Neanderthals have been done a disservice by the media. We have all witnessed something about a Neanderthal called Ugg at some point in our life. And we were often taught that they were very stupid too! Kents Cavern is trying to change this view

What were Neanderthals really like?

 

When a lot of people think of Neanderthals, they imagine hunch-backed, short, hairy people fighting dinosaurs, and walking around saying things like “ugg” and “ooga”. Over the years we have learned lots about our closest relatives, and this stereotype is woefully inaccurate. 

Recent studies have revealed Neanderthals were very similar to us: they communicated with one another, collected crystals, shells and fossils that they found interesting, even painting these objects to wear as jewellery. They were also some of the earliest people to produce artwork! Neanderthals cared for the sick and elderly too; a skull, found at a site at La Chapelle-aux-Saints in France in 1908, provides tantalising evidence for this. At the time of death the individual the skull belonged to was about 60 years of age, making them one of the oldest Neanderthals ever found! Before their death the individual suffered from severe arthritis and had lost most of their teeth, so were unlikely to survive on their own and so had to have been looked after by others…

Neanderthal

Neanderthals and their tools

 

Like with Homo heidelbergensis, we haven’t found any Neanderthal bones here at Kents Cavern. In fact, there are only two places in Britain where Neanderthal bones have been found; Swanscombe in Kent where a very early Neanderthal braincase was discovered, and Pontnewydd cave in Denbighshire, Wales, where multiple bones and teeth were found. As with H. heidelbergensis we know Neanderthals were living in or very close to Kents Cavern from the tools they left behind. 

Neanderthals actually produced the same type of tools as our species, a culture of tool called Mousterian.
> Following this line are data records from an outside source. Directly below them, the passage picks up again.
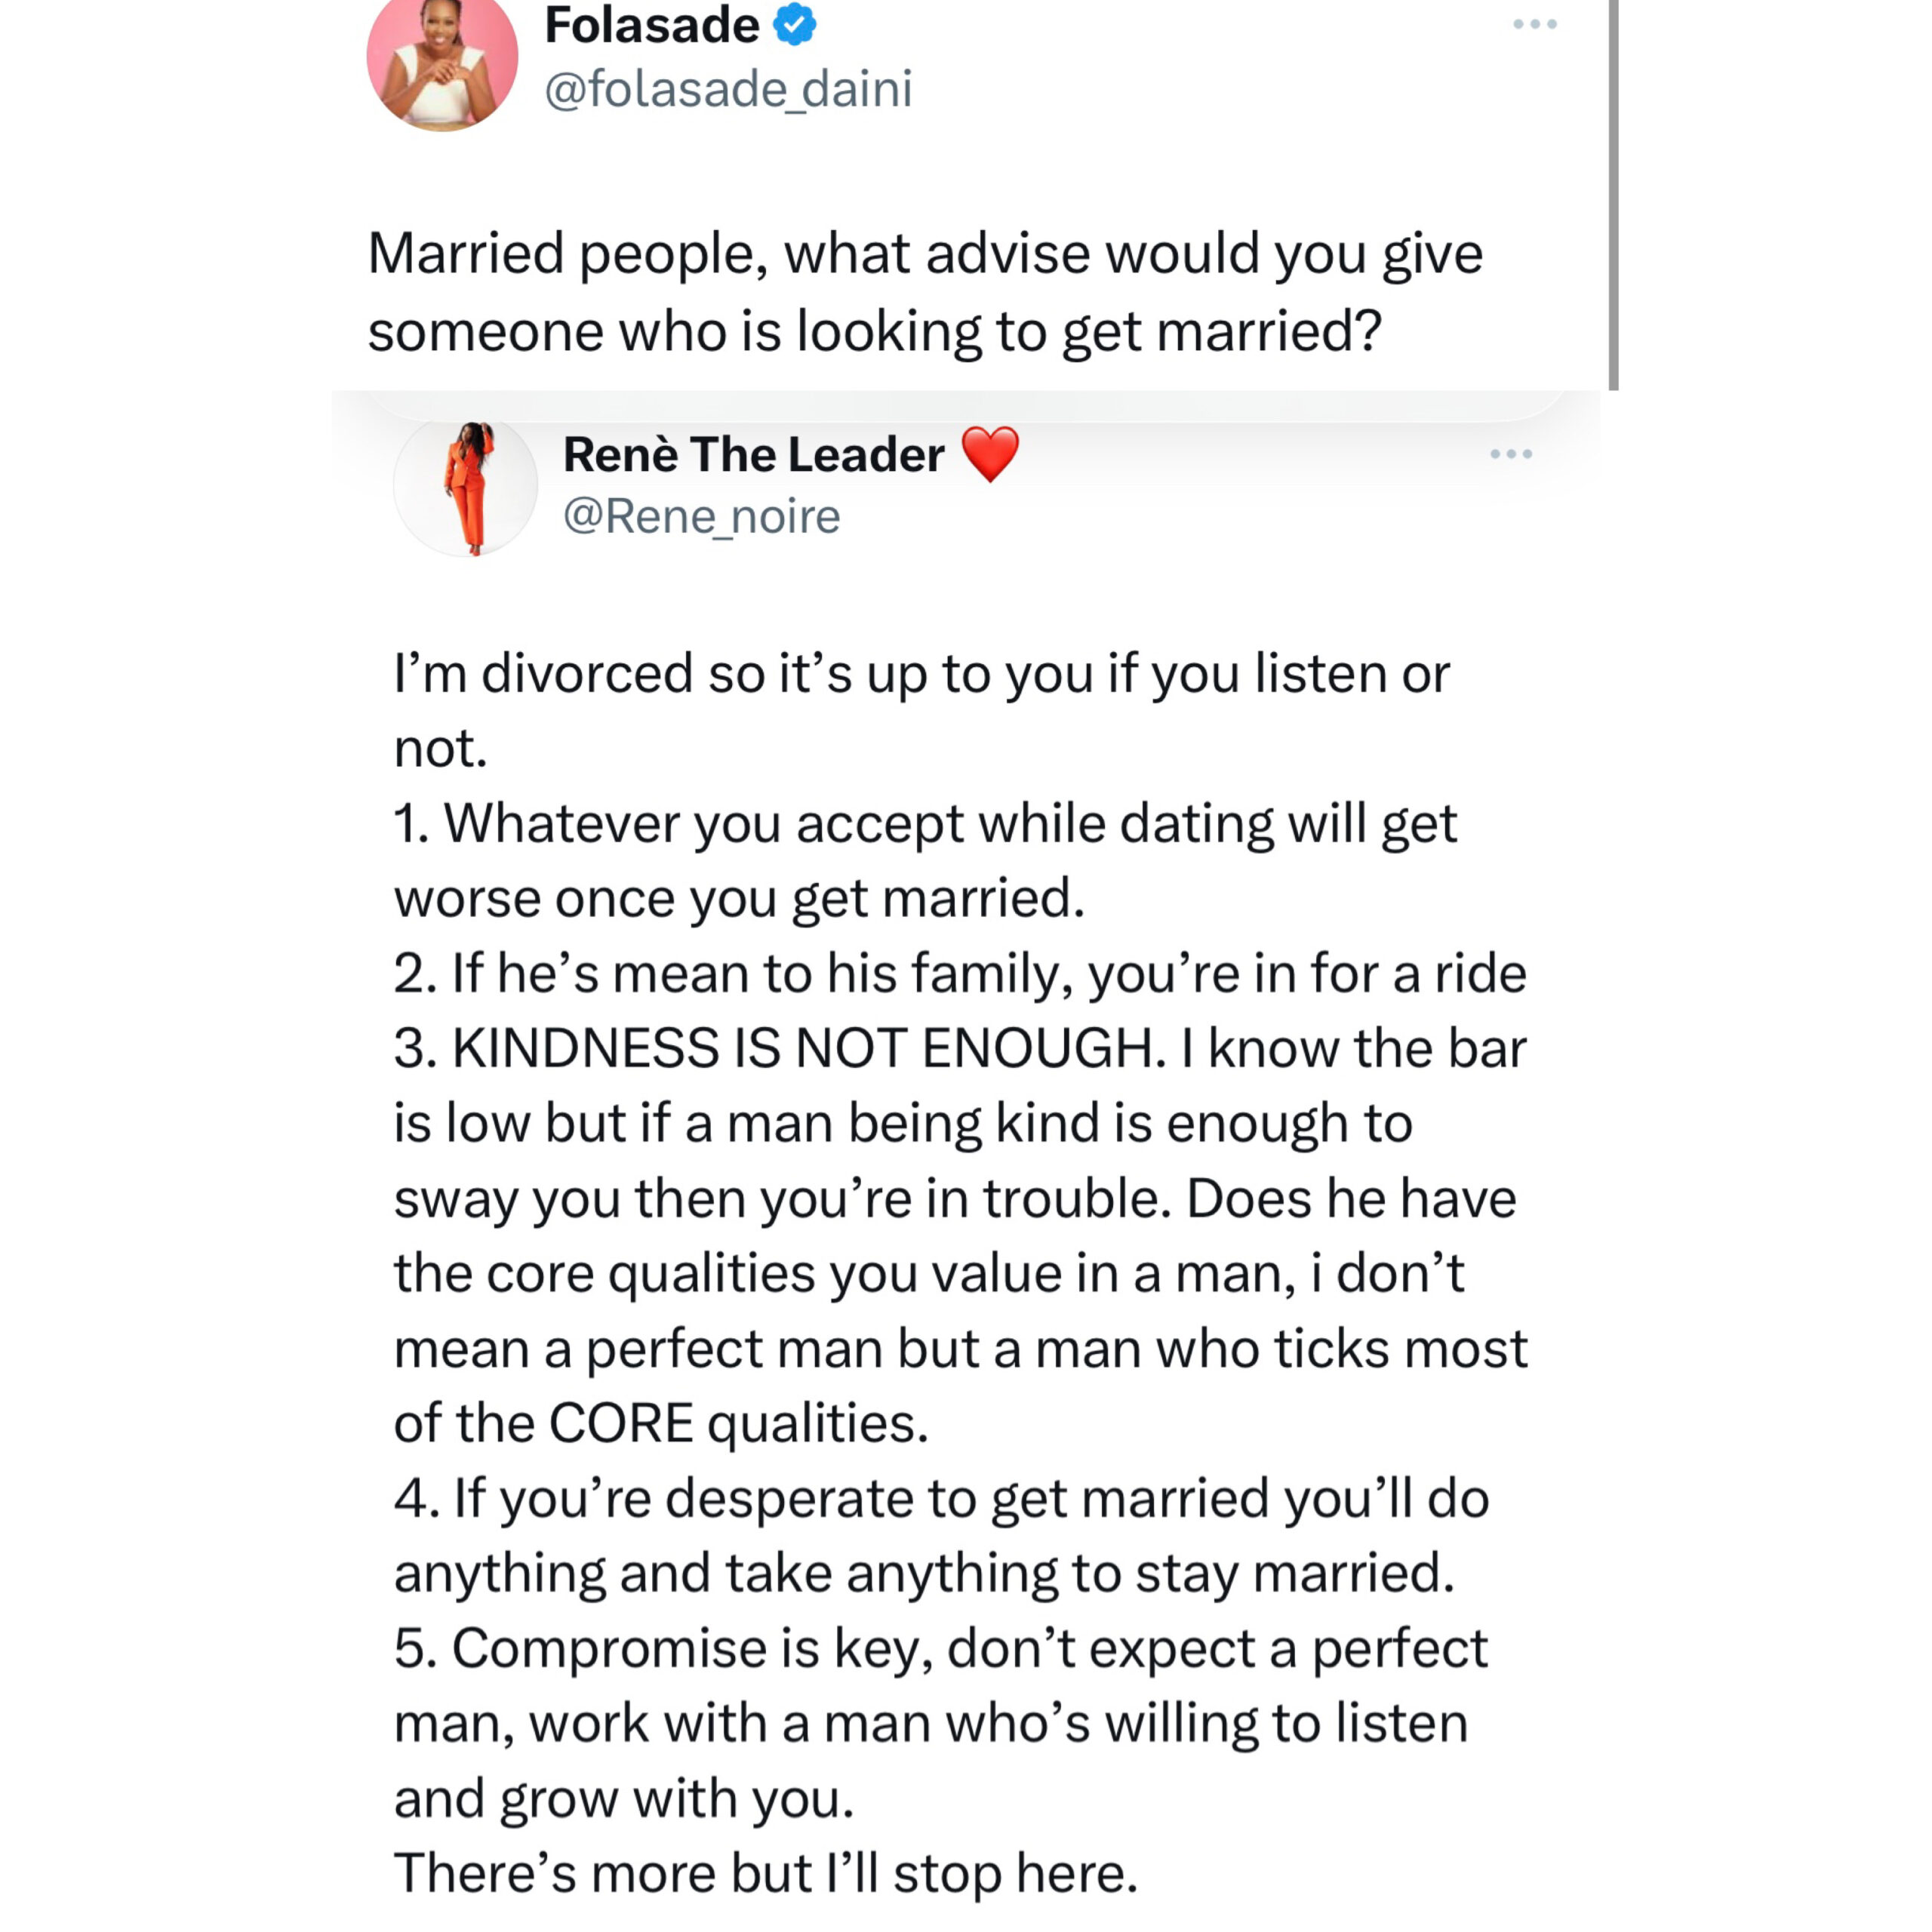Click point 2 about mean to his family
Screen dimensions: 1932x1932
click(960, 973)
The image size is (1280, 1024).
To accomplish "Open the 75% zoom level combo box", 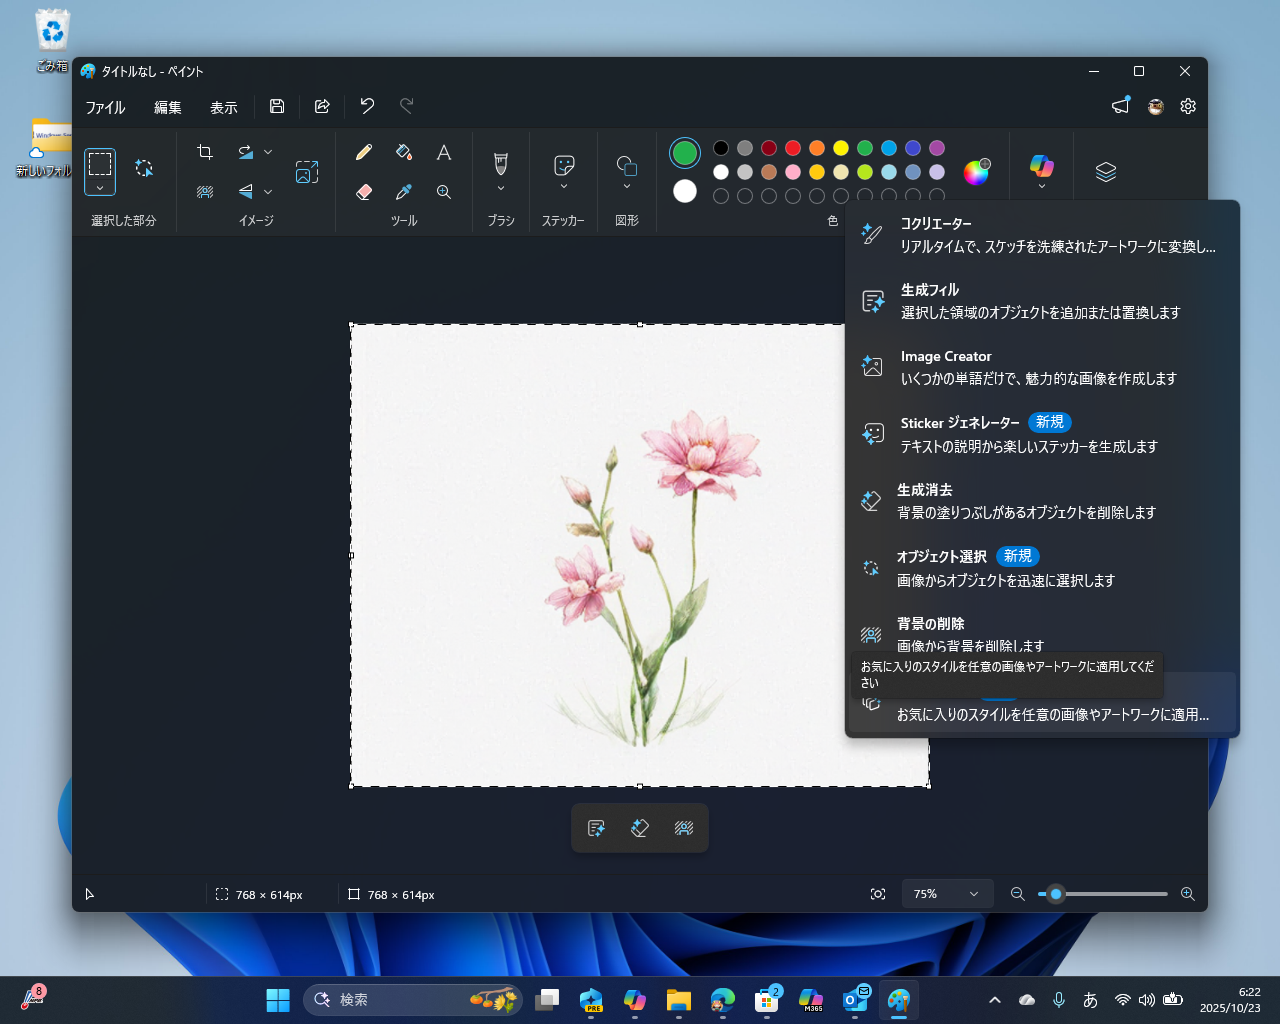I will point(946,894).
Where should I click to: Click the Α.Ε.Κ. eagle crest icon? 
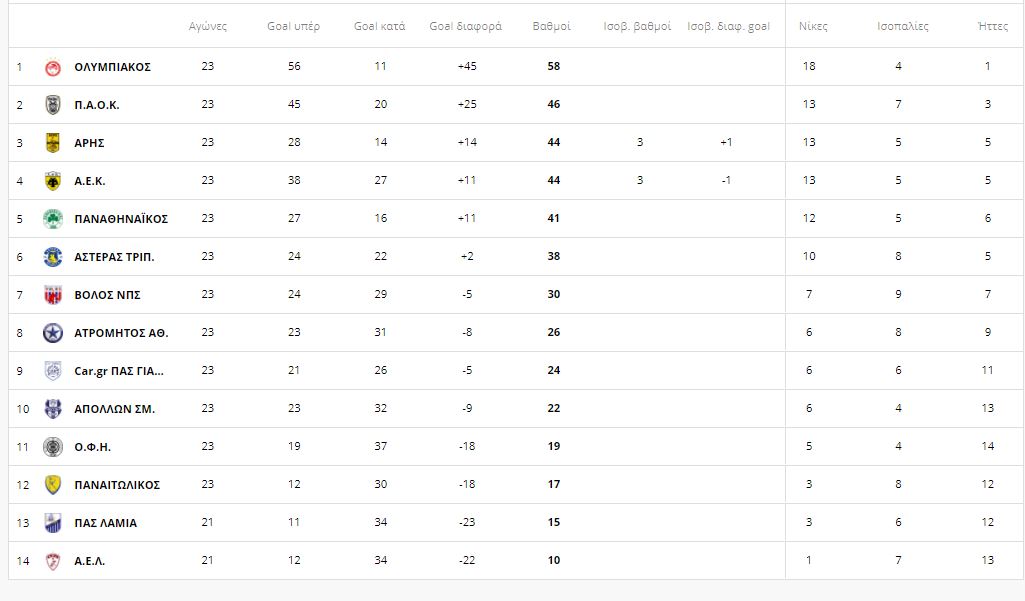(53, 180)
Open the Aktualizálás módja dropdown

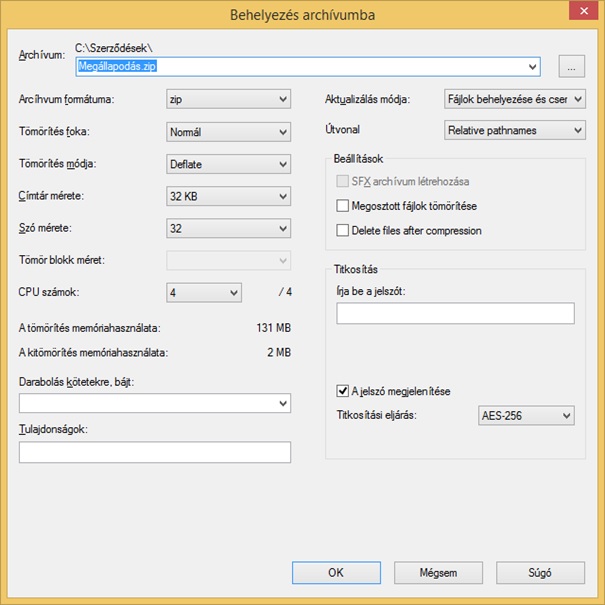click(514, 100)
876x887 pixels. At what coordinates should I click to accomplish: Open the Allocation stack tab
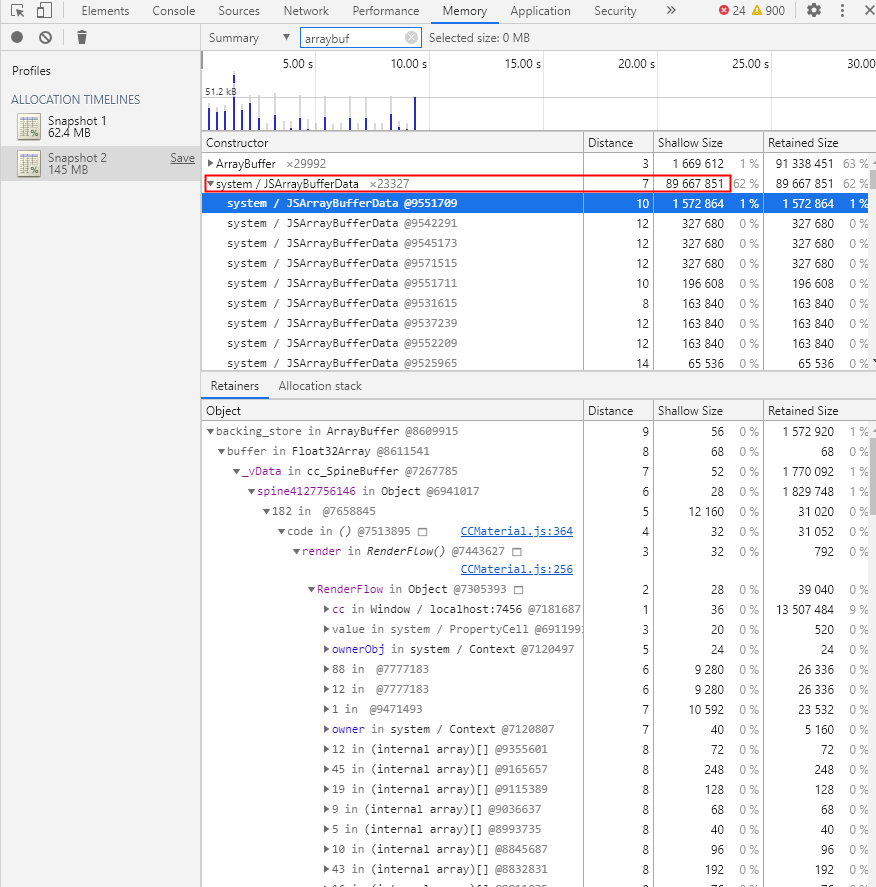point(320,386)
Mousterian tools are leaf shaped, roughly triangular, and might have been attached to wood to make spears. By the time Homo sapiens migrated into Western Europe and Britain we had started to produce a unique type of tool, called Aurignacian, which is very different to Mousterian tools. Aurignacian flint tools are much longer and thinner, and are just a small variety of the greater tool set our species would have used at the time, including worked bone and antlers. Because Homo sapiens had advanced their tool creation into the Aurignacian culture by the time they reached Britain, any Mousterian tools in Britain had to have belonged to Neanderthals - this is how we know they were here at Kents Cavern!

 

We are more alike than you might think...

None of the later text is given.